If you want a little more inside baseball, while we achieved great accuracy improvements with liftover-based ALT awareness, it had its own stubborn issues. Mainly, you cannot everywhere trust liftover alignments of 5Mbp sequences. There are many places where the "correct" or most useful liftover between a long ALT haplotype and the primary assembly is amazingly ambiguous. From time to time, we would discover another place where bad liftover caused mapping and VC issues, which tended to be local but severe. It is a painstaking process to diagnose such issues and determine the proper liftover patch. By contrast, ALT masks are much easier to define and maintain. We're likely to refine the masks further over time, but they've already surpassed liftover-based performance.

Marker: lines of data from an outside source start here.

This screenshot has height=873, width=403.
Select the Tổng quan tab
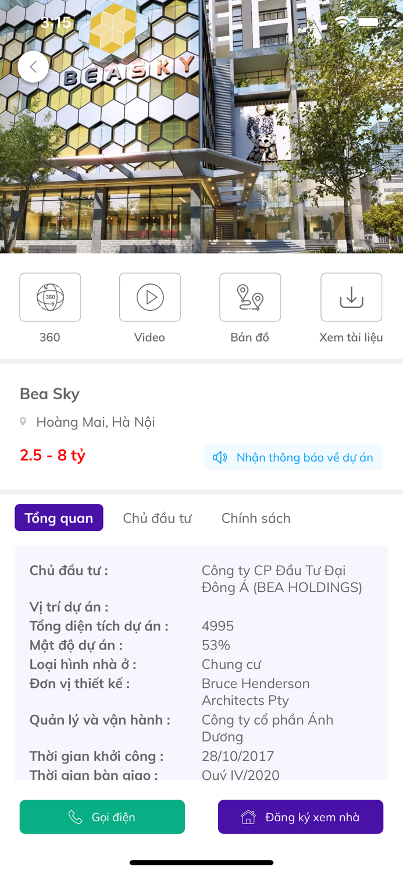click(59, 517)
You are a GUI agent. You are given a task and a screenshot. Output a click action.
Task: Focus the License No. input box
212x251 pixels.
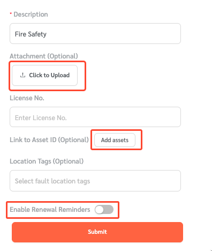[95, 117]
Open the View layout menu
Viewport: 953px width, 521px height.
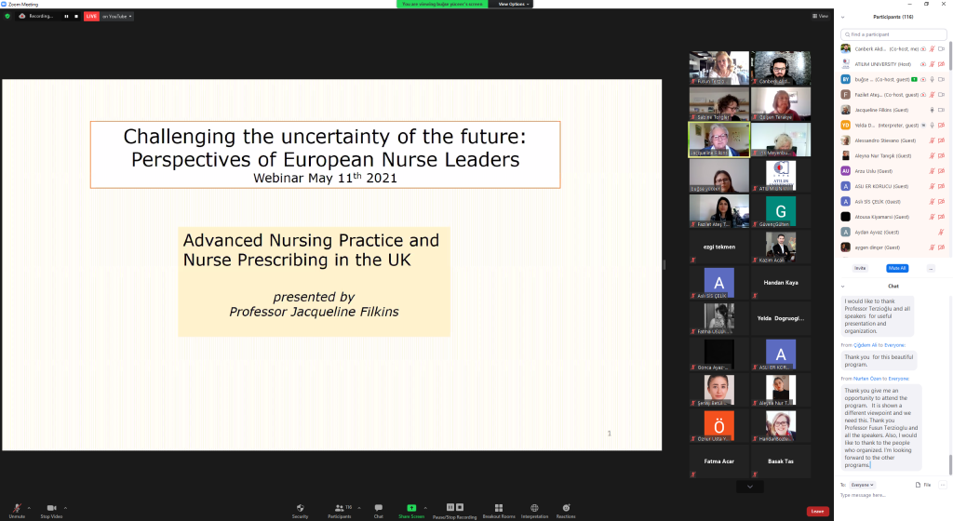820,16
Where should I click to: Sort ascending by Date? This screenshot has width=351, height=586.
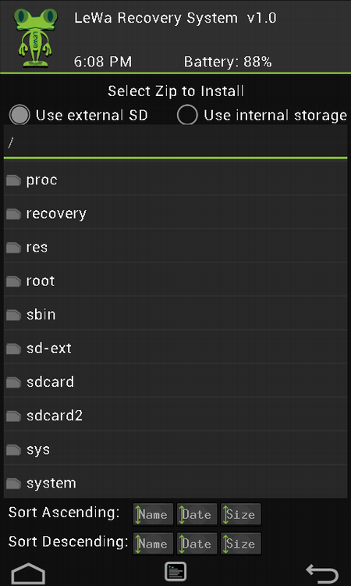(x=197, y=515)
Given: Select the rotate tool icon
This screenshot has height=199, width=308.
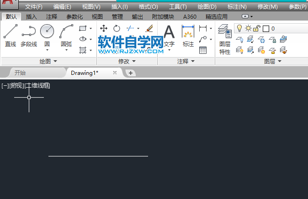Looking at the screenshot, I should 117,28.
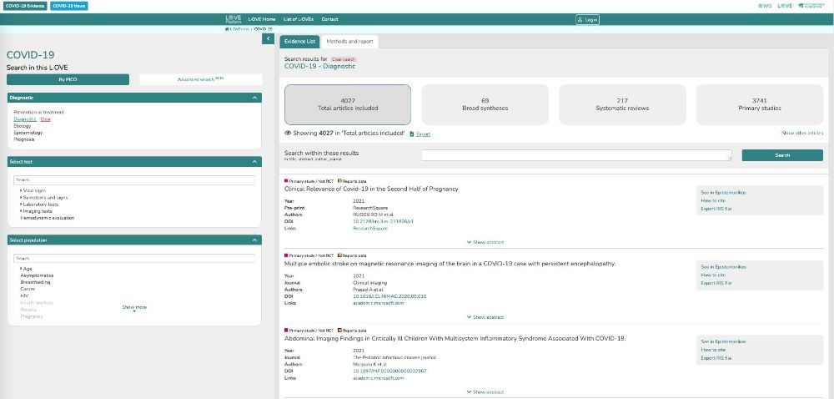Click the Epistemonikos Foundation logo
834x399 pixels.
[812, 6]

You may ask, what about the concept of liftover actively guiding reads which match ALT haplotypes to the correct primary assembly positions, which would otherwise have been ambiguous? This theoretical benefit of liftover-assisted mapping just turns out to be pretty tiny with the standard hg38 ALT haps. Almost all reads which match an hg38 ALT best and should map to the liftover position, also map perfectly well to the liftover position without any help or hinderance from the ALT. The hg38 ALTs provide substantially different population sequences occurring in some regions, but almost by definition, these "substantially different" ALTs aren't designed to disambiguate mapping among highly similar reference regions. The chief mapping benefit of hg38 ALTs is a different one: including the ALT portions (unmasked) which are quite dissimilar from any liftover position (often none or ambiguous) prevents reads matching these dissimilar ALT segments from mismapping elsewhere in the reference and generating false-positive variant calls. Only, we need a way to enable that important decoy action without the more-similar ALT segments interfering with mapping, competing with their similar primary regions. Previously, we handled the more-similar ALT segments by lifting them to primary regions where they wouldn't compete, but there were inherent dangers that we could lift inadvisably and cause new problems. Now, we don't have to choose which of N similar primary segments to lift to; we just mask off these more-similar ALT regions so they don't compete anywhere.

It IS possible to use liftover guidance to usefully disambiguate mapping -- not using the hg38 ALTs, but using carefully chosen population haplotype segments which do usefully distinguish among homologous regions. This is an area of busy research for us, and the fruits appear as our "graph" references, which indeed significantly improve mapping accuracy in difficult regions. Mask-based hg38 ALT-awareness also plays better with graph references, keeping out of the way to allow graph-path liftover to guide mapping without interference. Unfortunately, we currently support graph references only with hardware-accelerated DRAGEN. I can't advise you on graph mapping support appearing in software DRAGMAP. But with our various cloud offerings, it is pretty easy to use or try hardware DRAGEN without onsite hardware.

MikeMallard commented 3 years ago

Thank you! Thank you! Thank you! This all makes very good sense now. Thanks for explaining.